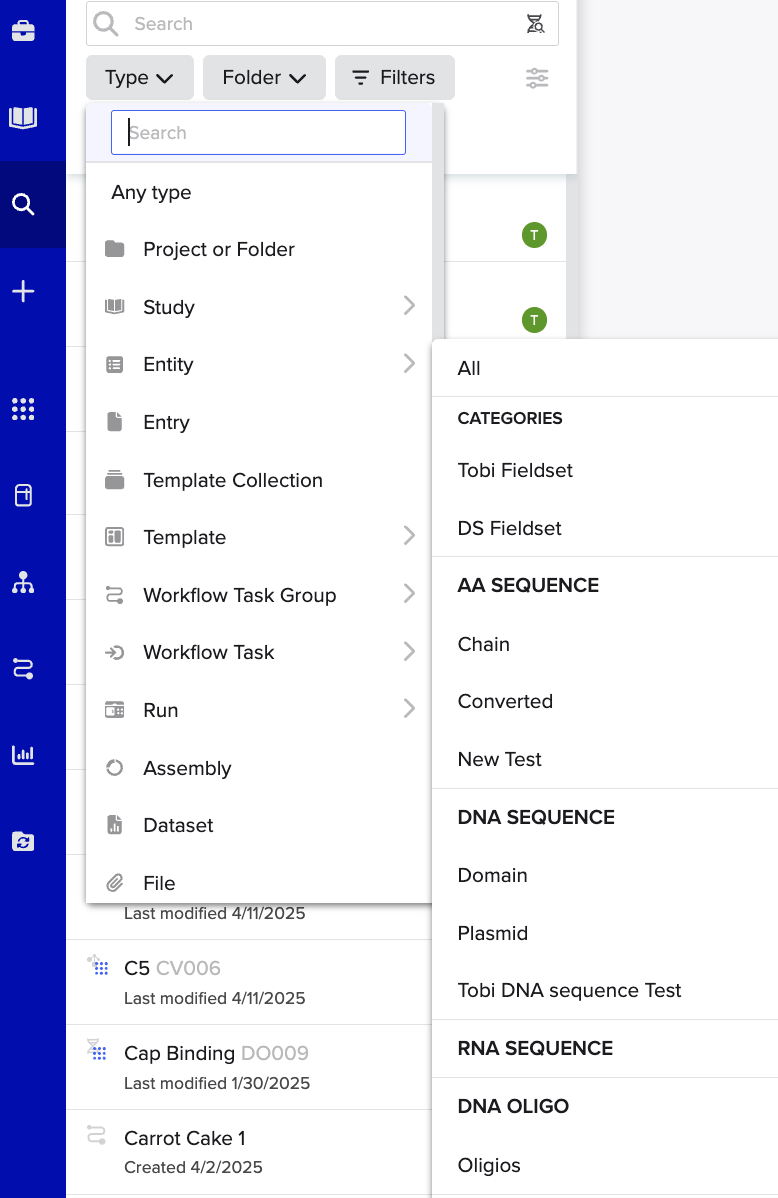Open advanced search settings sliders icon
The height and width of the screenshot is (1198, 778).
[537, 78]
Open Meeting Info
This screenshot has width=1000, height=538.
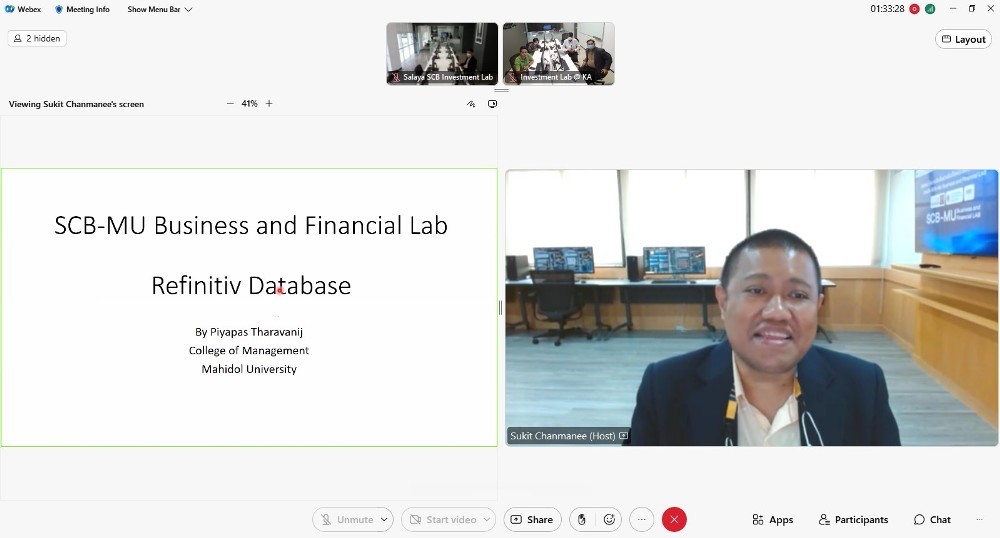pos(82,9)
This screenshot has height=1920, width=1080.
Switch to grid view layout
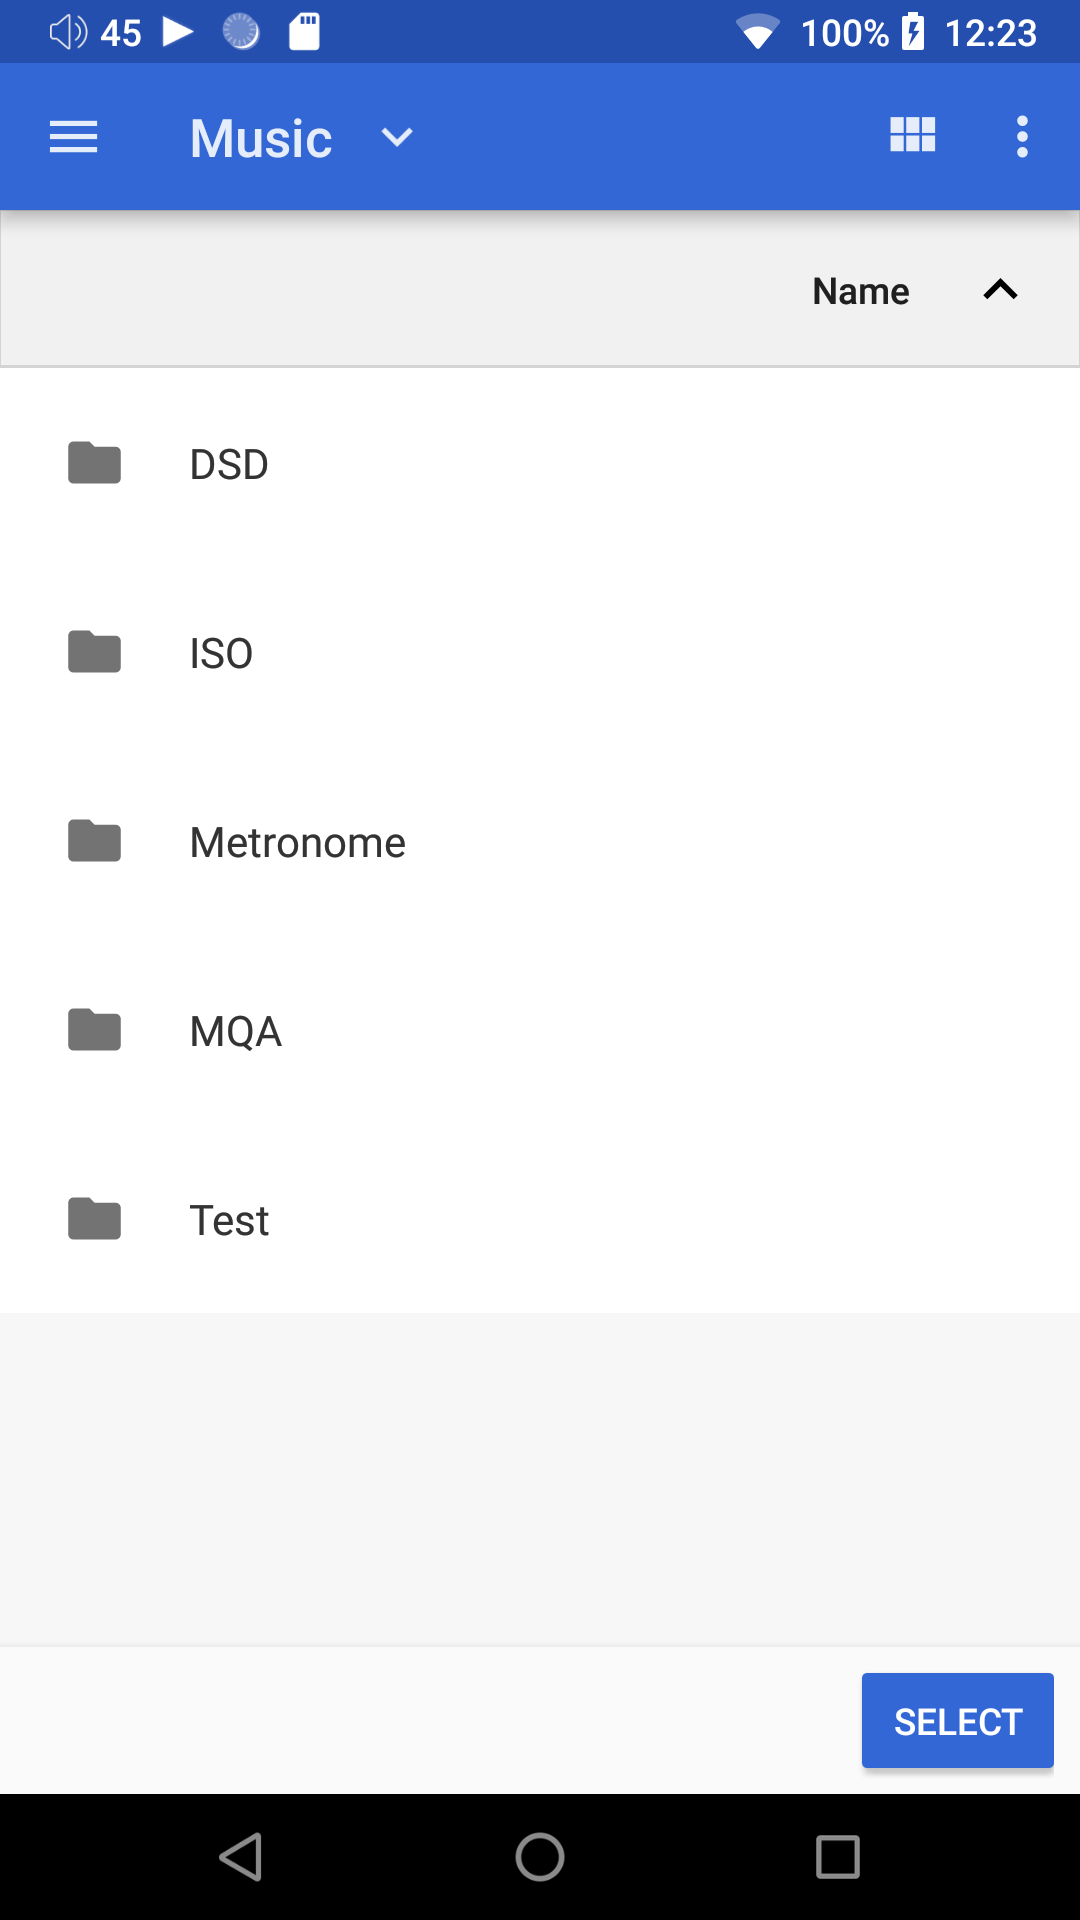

──────────

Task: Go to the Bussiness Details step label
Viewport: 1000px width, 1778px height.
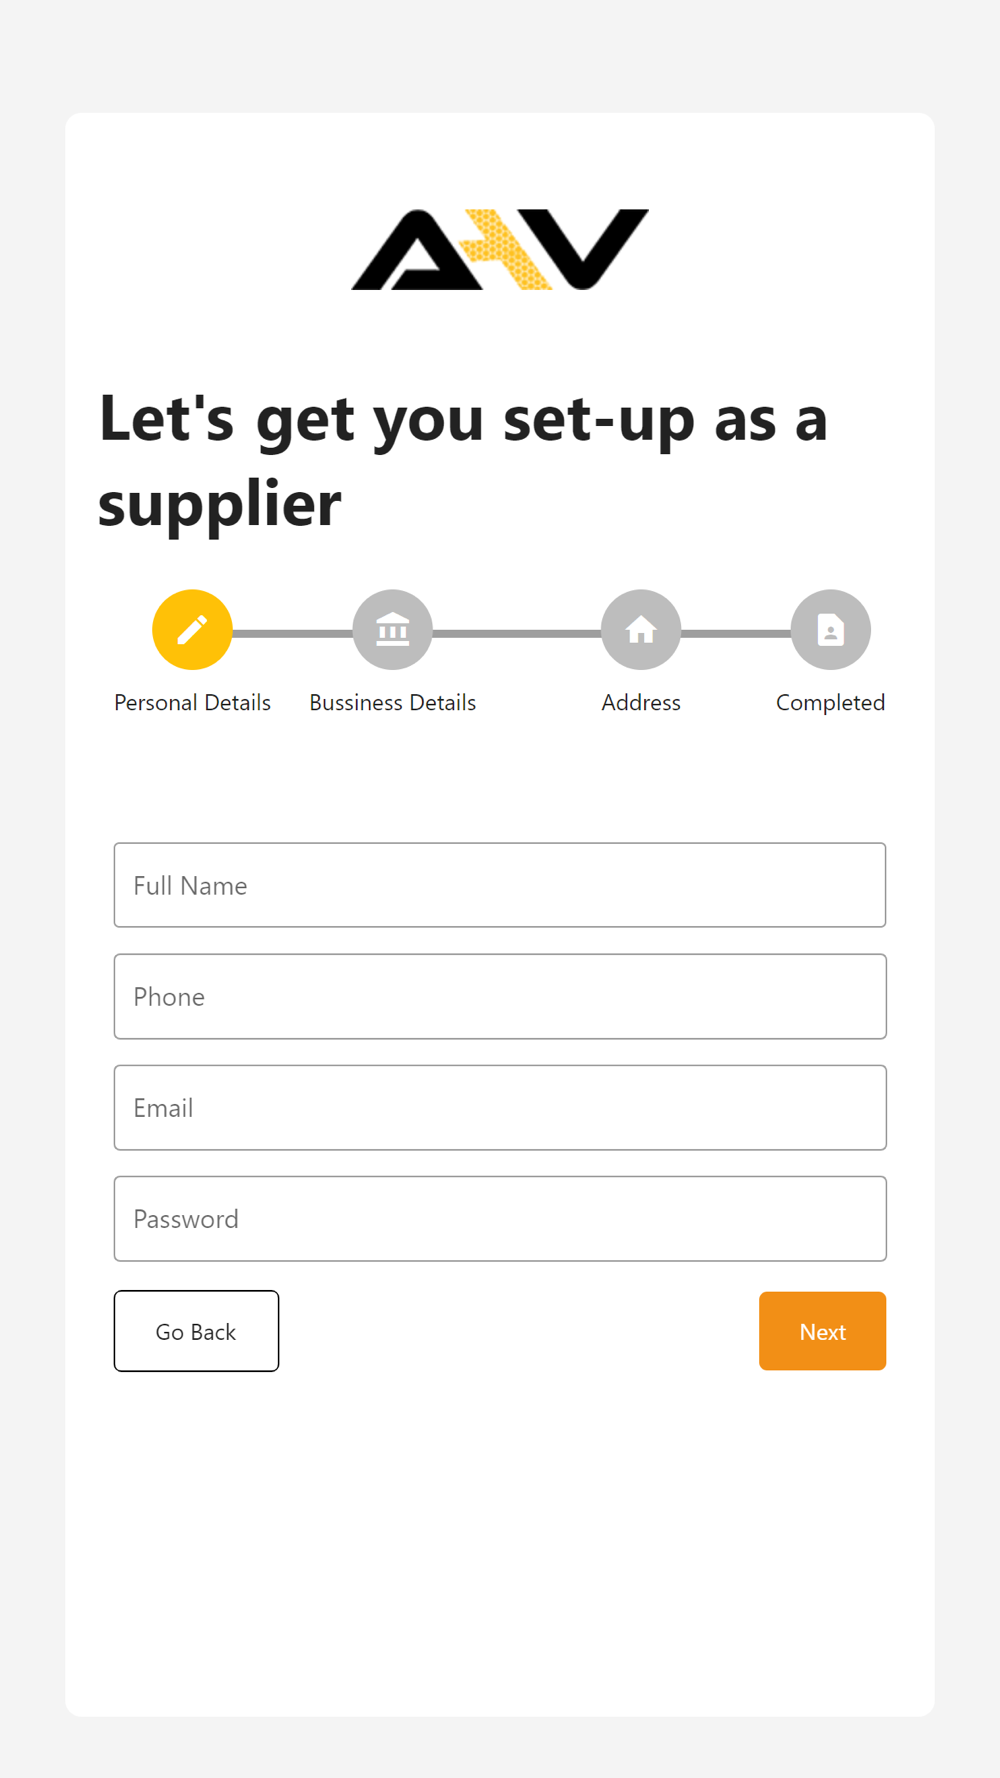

──────────

◆ **DIRECTIONS FOR THIS TASK**
Working from the entries above, reproduce exactly and only the lines beginning with the line that has "Open Meeting Info" and ending with the line that has "Switch to grid view layout"; omit all pictures.

◆ **REPLY TO THE TASK**
Open Meeting Info
This screenshot has width=1000, height=538.
pos(82,9)
This screenshot has height=1920, width=1080.
Switch to grid view layout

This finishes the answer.